[PATCH 3 of 3] rebase: use matcher to optimize manifestmerge

Mon Mar 20 04:14:04 EDT 2017

On Sun, 19 Mar 2017 12:00:58 -0700, Durham Goode wrote:
> # HG changeset patch
> # User Durham Goode <durham at fb.com>
> # Date 1489949694 25200
> #      Sun Mar 19 11:54:54 2017 -0700
> # Node ID 800c452bf1a44f9f817174c69443121f4ed4c3b8
> # Parent  d598e42fa629195ecf43f438b71603df9fb66d6d
> rebase: use matcher to optimize manifestmerge
> 
> The old merge code would call manifestmerge and calculate the complete diff
> between the source to the destination. In many cases, like rebase, the vast
> majority of differences between the source and destination are irrelevant
> because they are differences between the destination and the common ancestor
> only, and therefore don't affect the merge. Since most actions are 'keep', all
> the effort to compute them is wasted.
> 
> Instead, let's compute the difference between the source and the common ancestor
> and only perform the diff of those files against the merge destination. When
> using treemanifest, this lets us avoid loading almost the entire tree when
> rebasing from a very old ancestor. This speeds up rebase of an old stack of 27
> commits by 20x.

Looks generally good to me, but this needs more eyes.
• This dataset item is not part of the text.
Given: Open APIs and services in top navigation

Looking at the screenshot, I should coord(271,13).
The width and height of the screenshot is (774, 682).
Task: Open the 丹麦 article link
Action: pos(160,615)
> @@ -819,6 +819,27 @@ def manifestmerge(repo, wctx, p2, pa, br
>          if any(wctx.sub(s).dirty() for s in wctx.substate):
>              m1['.hgsubstate'] = modifiednodeid
>  
> +    # Don't use m2-vs-ma optimization if:
> +    # - ma is the same as m1 or m2, which we're just going to diff again later
> +    # - The matcher is set already, so we can't override it
> +    # - The caller specifically asks for a full diff, which is useful during bid
> +    #   merge.
> +    if (pa not in ([wctx, p2] + wctx.parents()) and
> +        matcher is None and not forcefulldiff):

Is this optimization better for normal merge where m2 might be far from m1?

> +        # Identify which files are relevant to the merge, so we can limit the
> +        # total m1-vs-m2 diff to just those files. This has significant
> +        # performance benefits in large repositories.
> +        relevantfiles = set(ma.diff(m2).keys())
> +
> +        # For copied and moved files, we need to add the source file too.
> +        for copykey, copyvalue in copy.iteritems():
> +            if copyvalue in relevantfiles:
> +                relevantfiles.add(copykey)
> +        for movedirkey in movewithdir.iterkeys():
> +            relevantfiles.add(movedirkey)
> +        matcher = matchmod.match(repo.root, '',
> +                                 ('path:%s' % p for p in relevantfiles))

Perhaps we can use scmutil.matchfiles(). patterns shouldn't be a generator
since it may be evaluated as a boolean.